CRAB’s reliance on the fact that Manning was not certified, pursuant to G.L.c. 71, §46G, is misplaced. First, she was certified by the state of Florida. Second, requiring out-of-state teachers to be certified as “School Adjustment Counselors” pursuant to G.L.c. 72, §46G as a condition of eligibility under §3(4), would, as a practical matter, nullify §3(4) which is specifically designed to allow members of the teachers’ retirement system to purchase retirement credit for out-of-state service. See Manning v. Boston Redevelopment Auth., 400 Mass. 444, 453 (1987) (“if a sensible construction is available, we shall not construe a statute to make a nullity of pertinent provisions or to produce absurd results”); Fleming v.
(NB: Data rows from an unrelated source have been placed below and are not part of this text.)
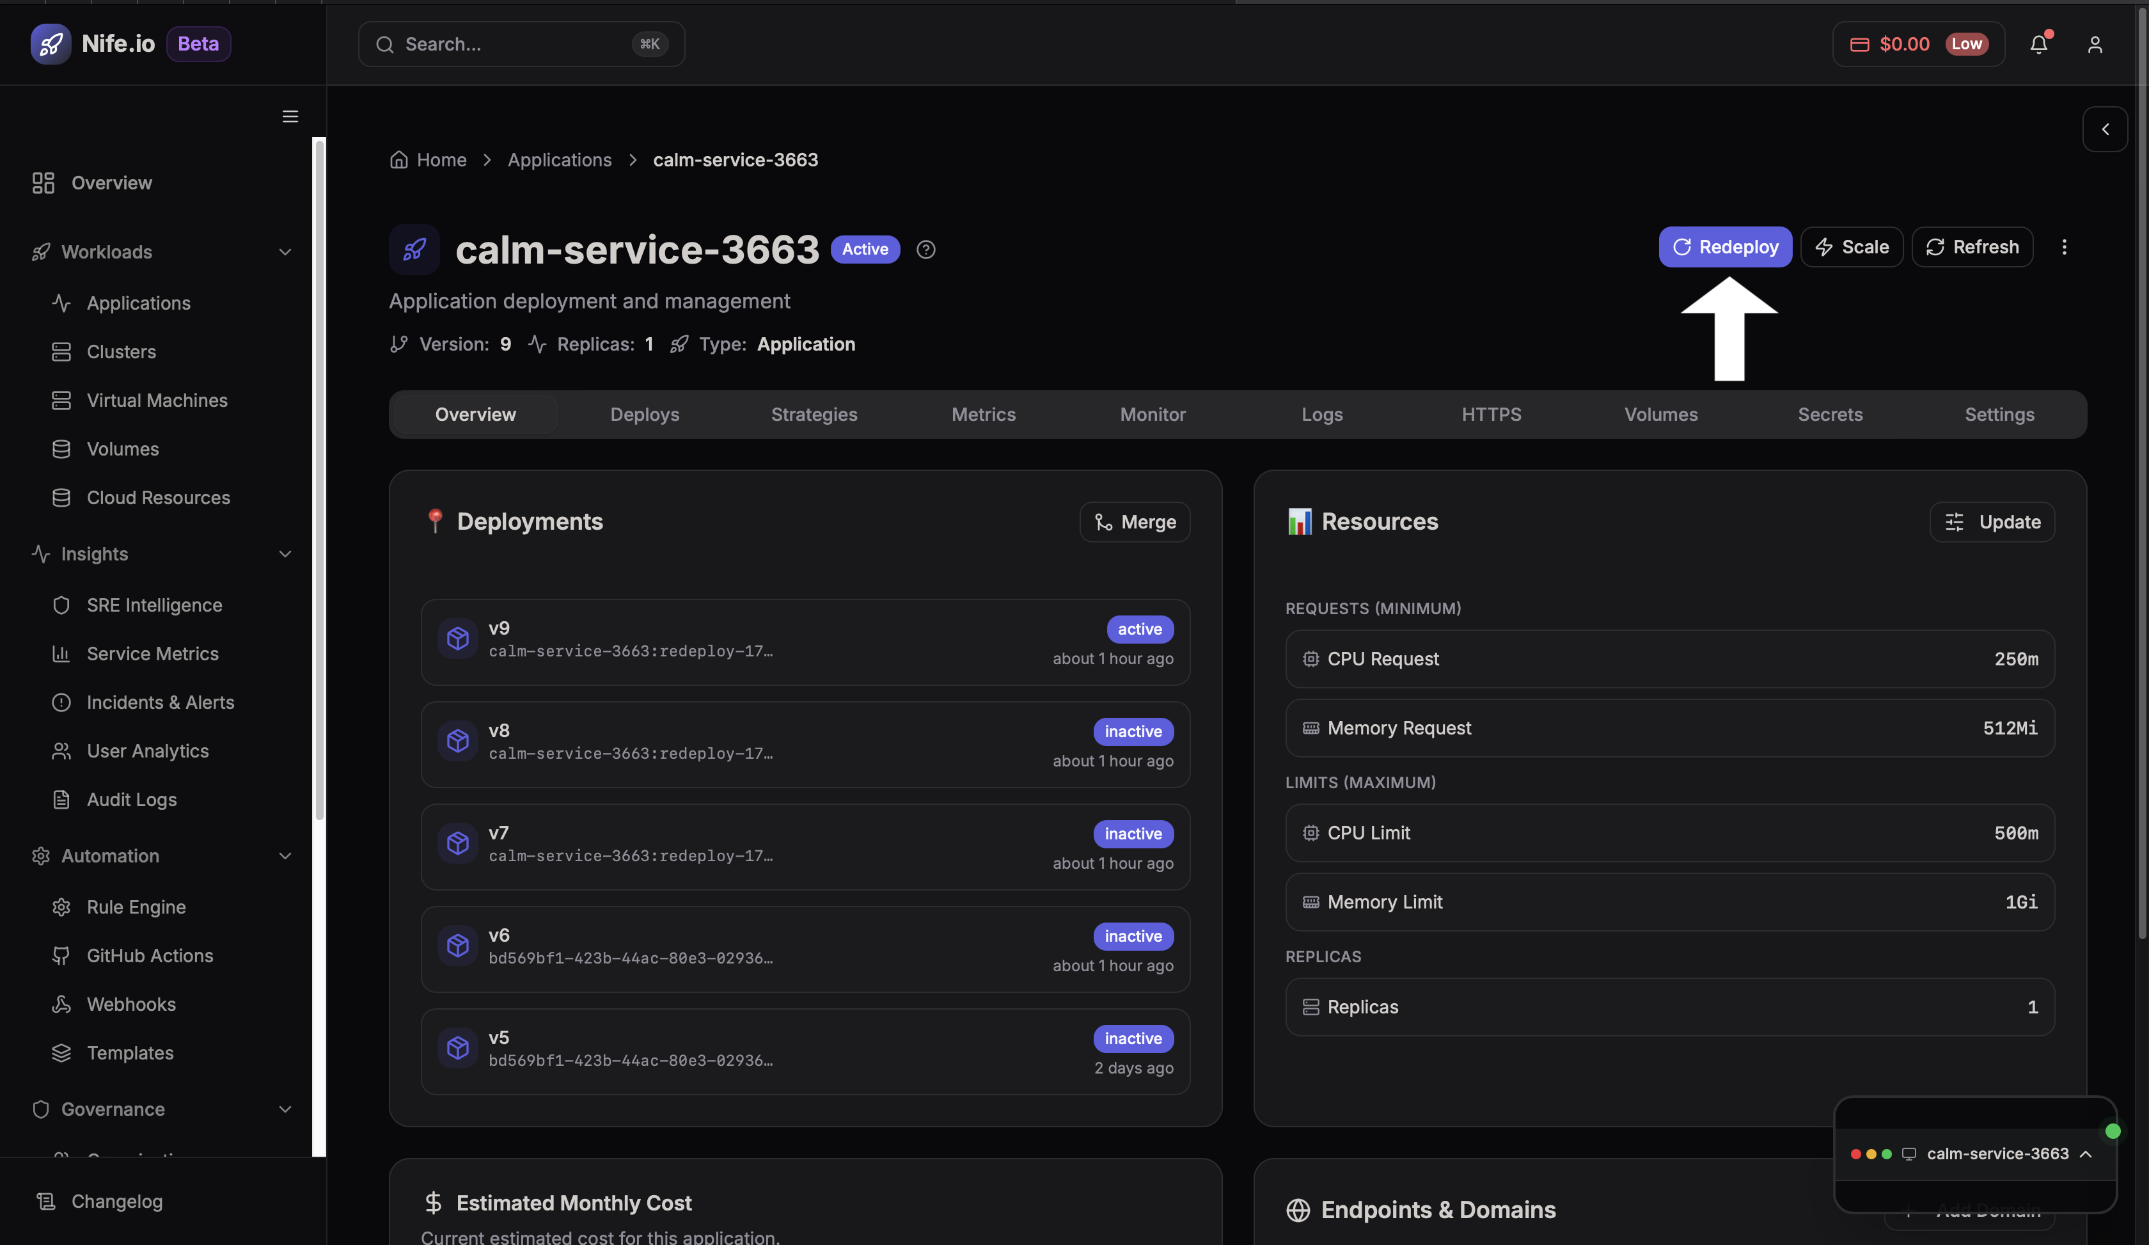Collapse the Insights sidebar section
2149x1245 pixels.
pos(285,554)
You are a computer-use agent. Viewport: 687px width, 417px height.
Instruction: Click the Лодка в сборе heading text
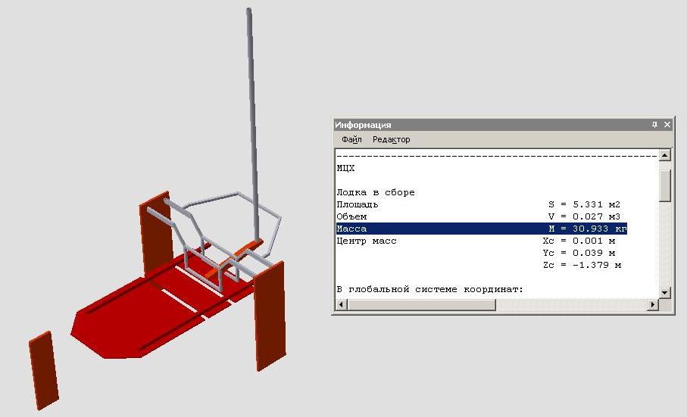pyautogui.click(x=376, y=192)
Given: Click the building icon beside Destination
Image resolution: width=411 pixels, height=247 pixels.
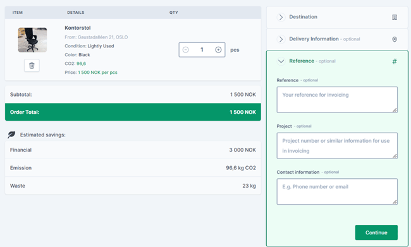Looking at the screenshot, I should pos(394,17).
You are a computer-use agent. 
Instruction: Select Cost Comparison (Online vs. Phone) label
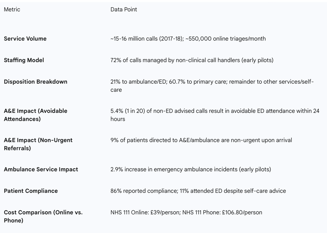43,216
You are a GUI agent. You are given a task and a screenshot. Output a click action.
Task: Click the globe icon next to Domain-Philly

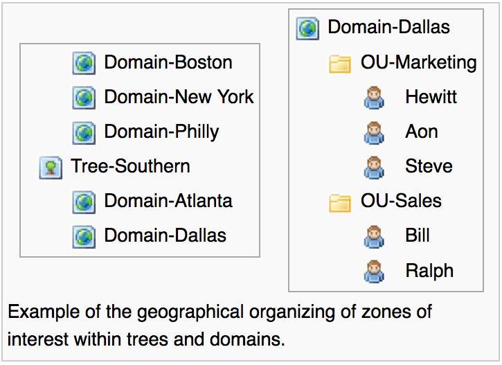(x=84, y=132)
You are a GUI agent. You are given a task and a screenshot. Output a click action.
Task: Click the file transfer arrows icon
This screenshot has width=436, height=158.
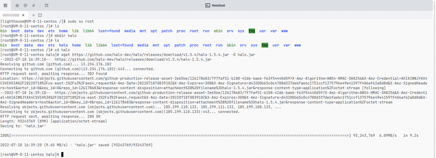(x=34, y=5)
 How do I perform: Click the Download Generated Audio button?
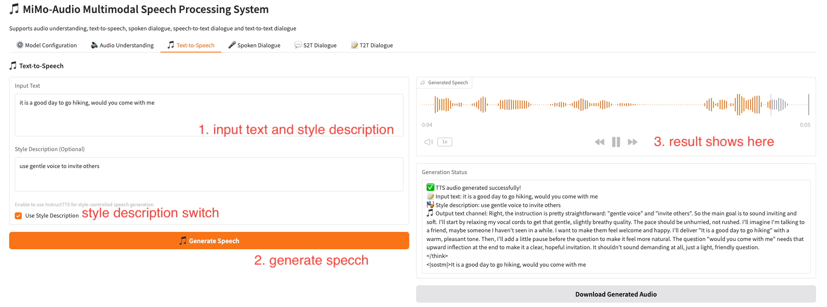point(616,294)
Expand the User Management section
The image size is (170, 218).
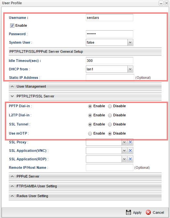coord(85,86)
Contributory Retirement Appeal Board., 431 Mass. 374, 375 (2000) (any interpretation of a statute must effectuate the Legislature’s presumed intent).

Manning and similarly situated persons performing the responsibilities of School Adjustment Counselors *492outside of Massachusetts would by definition not be certified as School Adjustment Counselors in Massachusetts because they were not in Massachusetts during the relevant time period. Once again, the clear and unambiguous language of §3(4) focuses the inquiry on whether the individual “has rendered service” as a School Adjustment Counselor. Here, there is no dispute that Manning did render such services.
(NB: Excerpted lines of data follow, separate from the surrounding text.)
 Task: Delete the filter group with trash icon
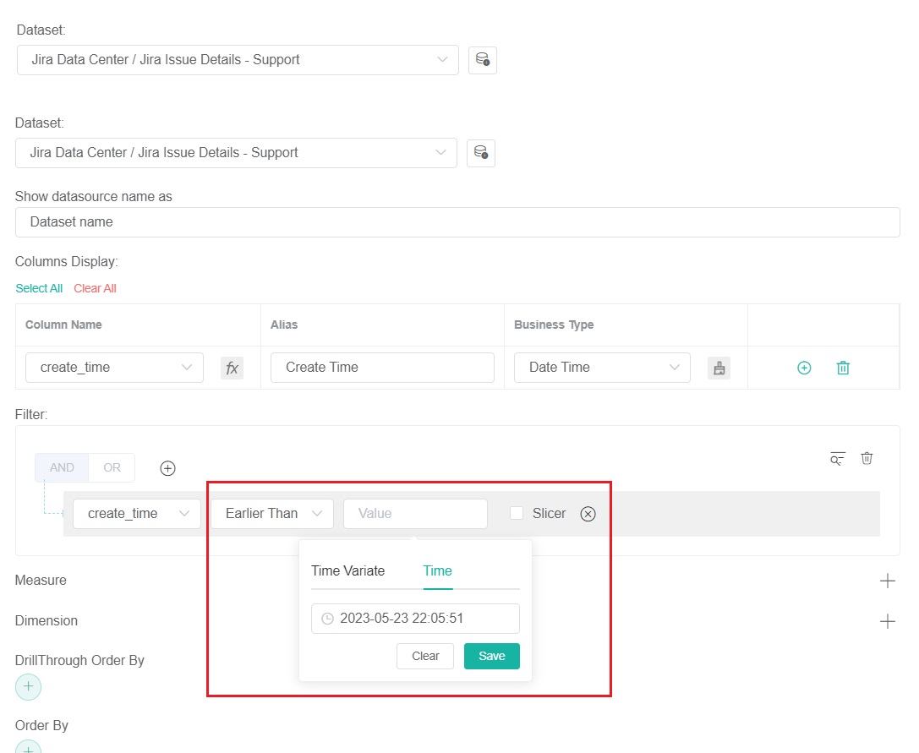[867, 458]
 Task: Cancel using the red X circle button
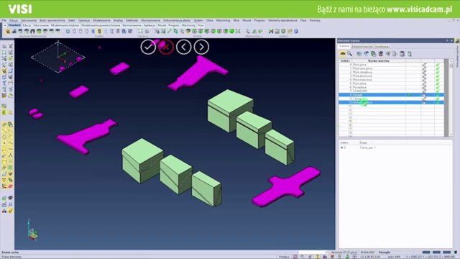166,47
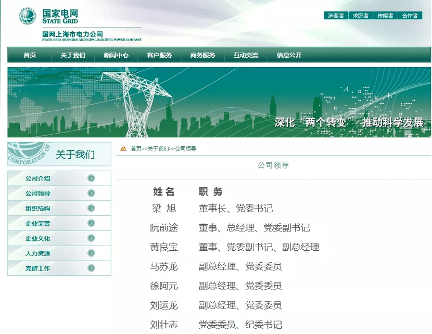Go to 信息公开 in the navigation bar

(289, 55)
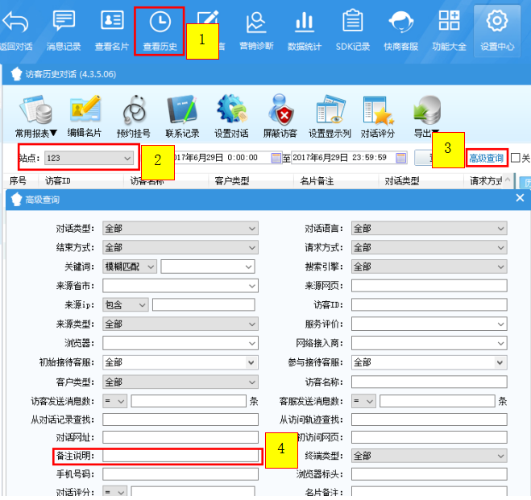Click the 编辑名片 toolbar icon

(85, 116)
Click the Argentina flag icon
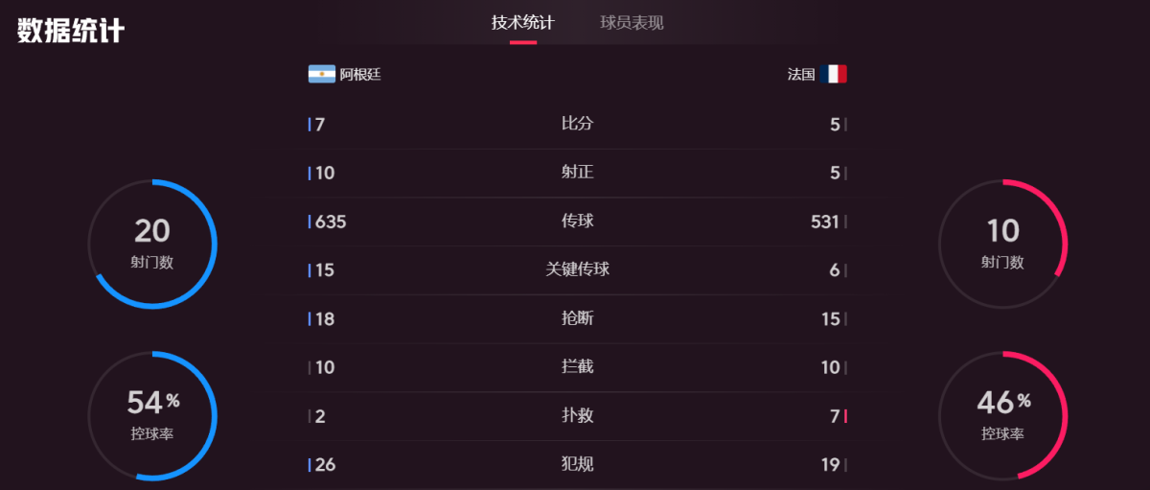 point(321,74)
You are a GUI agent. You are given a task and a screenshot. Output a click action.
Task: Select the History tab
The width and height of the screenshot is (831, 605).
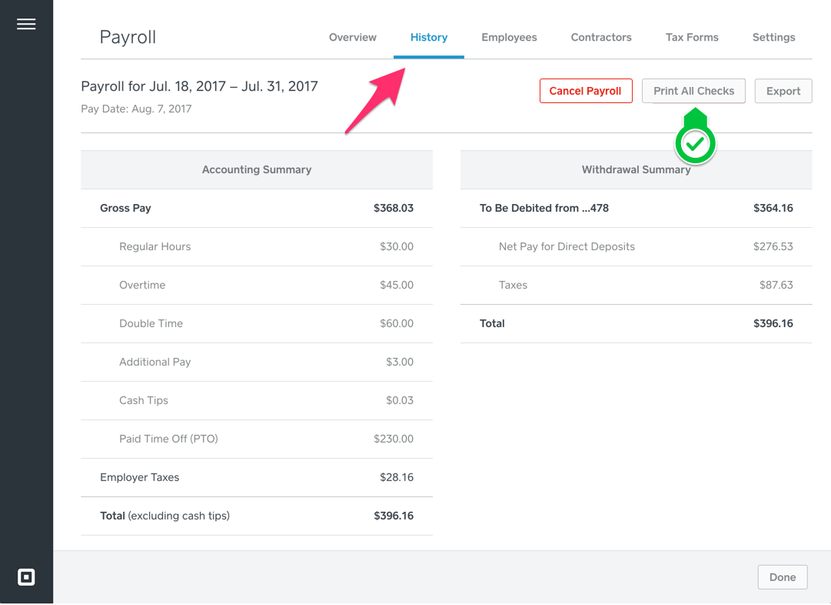pos(428,37)
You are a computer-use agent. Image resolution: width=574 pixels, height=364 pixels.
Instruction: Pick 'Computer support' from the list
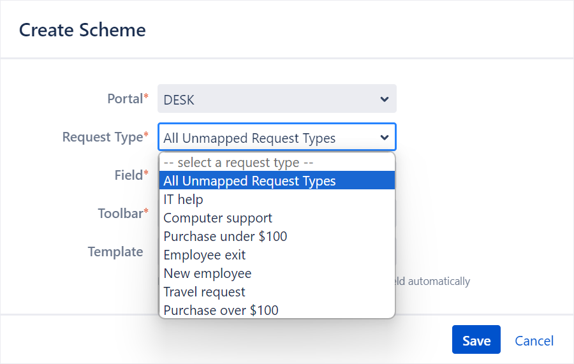pos(218,218)
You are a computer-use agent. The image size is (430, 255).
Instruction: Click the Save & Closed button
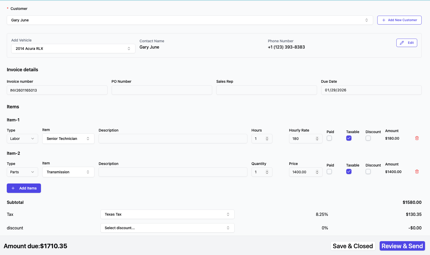[x=353, y=246]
Furthermore, a comparison of the qualification requirements in Florida and Massachusetts demonstrates that Florida’s requirements for the position of. Visiting Teacher/School Social Worker were higher than Massachusetts’ certification requirements for School Adjustment Counselors. Florida’s Visiting Teacher/Social Worker position required a master’s degree in social work, certification as a Visiting Teacher/Social Worker, and social work experience.' Administrative Record, at p 47. Massachusetts, on the other hand, simply required that “[n]o person shall be employed [as a School Adjustment Counselor] unless his professional and personal qualifications have been approved by the commissioner of education and the commissioner of youth services.” G.L.c. 71, §46G (1982). Thus, unlike Florida, Massachusetts had no objective criteria for certification as a School Adjustment Counselor.

For these reasons the court concludes that CRAB’S decision is based on an error of law. Manning was entitled to purchase retirement credit for her service in Florida between 1982 and 1984. For this reason CRAB’s decision must be annulled.3

ORDER

Plaintiffs motion for judgment on the pleadings is ALLOWED and the Teachers’ Retirement Board’s motion for judgment on the pleadings is DENIED.
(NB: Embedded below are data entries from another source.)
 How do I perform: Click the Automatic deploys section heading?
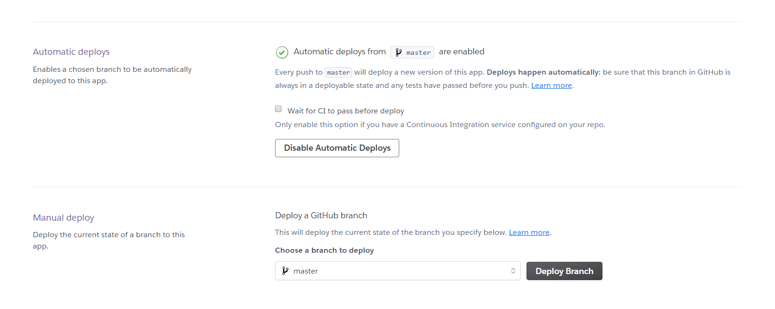tap(71, 52)
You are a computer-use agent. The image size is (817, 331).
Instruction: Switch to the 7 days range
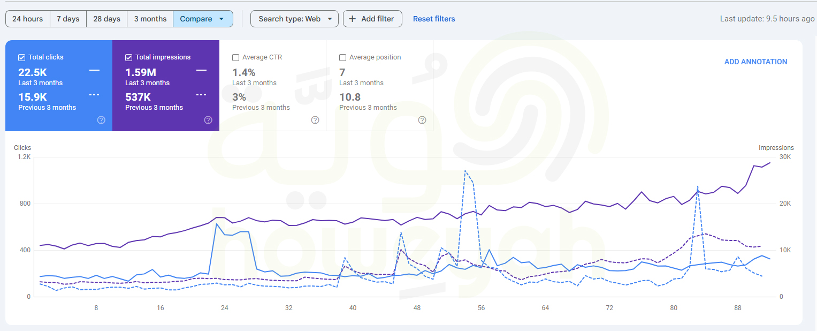[68, 19]
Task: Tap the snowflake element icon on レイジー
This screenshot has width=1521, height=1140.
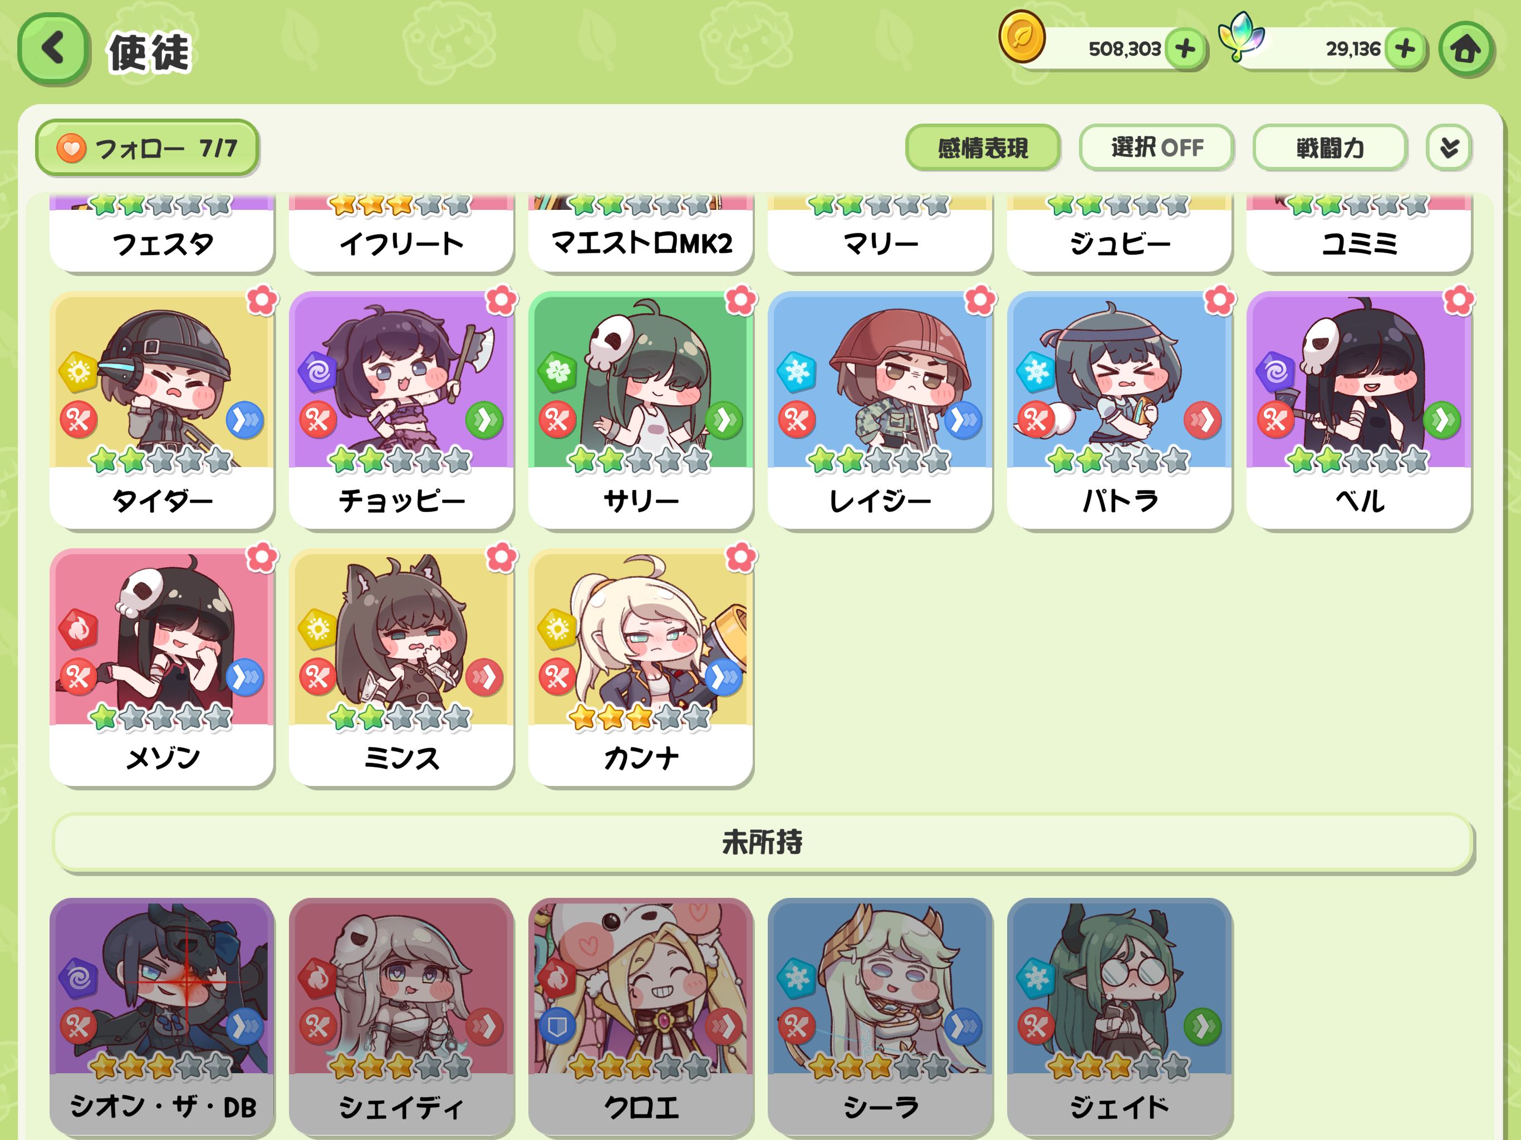Action: [x=796, y=372]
Judgment shall enter annulling the September 15, 2000 decision of the Contributory Retirement Appeal Board in CR-99-012. This case is hereby remanded to the Contributory Retirement Appeal Board for action consistent with the court’s opinion.

General Laws c. 32, §3(4), provides in pertinent part:

Any member in service . . . may, before the date any retirement allowance becomes effective for him, pay into the annuity savings firnd of the system in one sum, or in instalments, upon such terms and conditions as the board may prescribe, an amount equal to that which would have been withheld as regular deductions from his regular compensation for such previous period . . . had such service been rendered in a public school of the commonwealth and had he been a member of the teachers’ retirement system during the period the service was rendered . . .

In light of this court’s ruling the court does not reach Manning’s claim that the 1990 amendment to the statute applies retroactively to her 1982 — 1984 employment in Florida.